How do I move an object on it's local axis using a vector? I don't want to use bpy.ops.transform.translate, because it's slow.

Given an object that is rotated and an example vector (1,2,3). How can I do a translation on the local axis, so the object is moved 1 on it's local x-axis, 2 on the local y-axis, 3 on the local z-axis. Just like in the viewport, when you move an object pressing "g" and then pressing the x-axis key (or y / z) twice.
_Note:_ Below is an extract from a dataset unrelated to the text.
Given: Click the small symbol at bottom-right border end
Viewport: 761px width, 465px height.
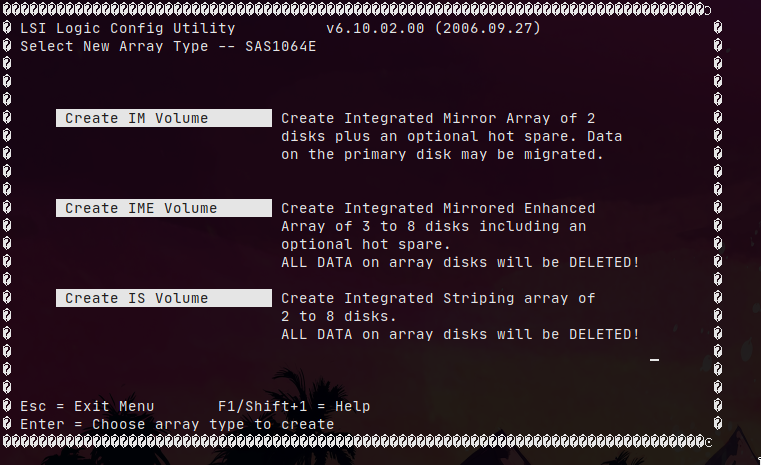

EDIT: So from a C++ post I understand the math behind it, still I'm unable to reproduce it in Blender. For the local translation T you have to do the translation first, then multiply it with the rotation matrix R. So (pseudocode)

myobject.location = T(1,2,3) * R

Problems: 1.) How do I get R of the object that is already rotated. 2.) Can I just multiply a vector with that matrix? 3.) What about the location that the object had before? Just add it?


This seems to work the inverse of the world matrix is used to align the translation vector to the local axis:

import bpy
import mathutils

cube = bpy.data.objects["Cube"]
# one blender unit in x-direction
vec = mathutils.Vector((1.0, 0.0, 0.0))
inv = cube.matrix_world.copy()
# vec aligned to local axis
vec_rot = vec * inv
cube.location = cube.location + vec_rot
  • $\begingroup$ Thanks you Sir! For completeness, this works also in a condensed form: cube.location += vec * inv. $\endgroup$ – bortran Mar 9 '15 at 11:02
  • 1
    $\begingroup$ This fails if the object is scaled. Using cube.rotation_euler.to_matrix() as invmatrix seems to be better $\endgroup$ – florian h Oct 3 '18 at 16:34

In order to make it faster you could also assign the values directly to the location property:

import bpy
import mathutils

# get the object
obj = bpy.data.objects["Object"]

# store the current location
loc = obj.location

# adjustment values
(x,y,z) = (1.0,2.0,3.0)

# adding adjustment values to the property
obj.location = loc + mathutils.Vector((x,y,z))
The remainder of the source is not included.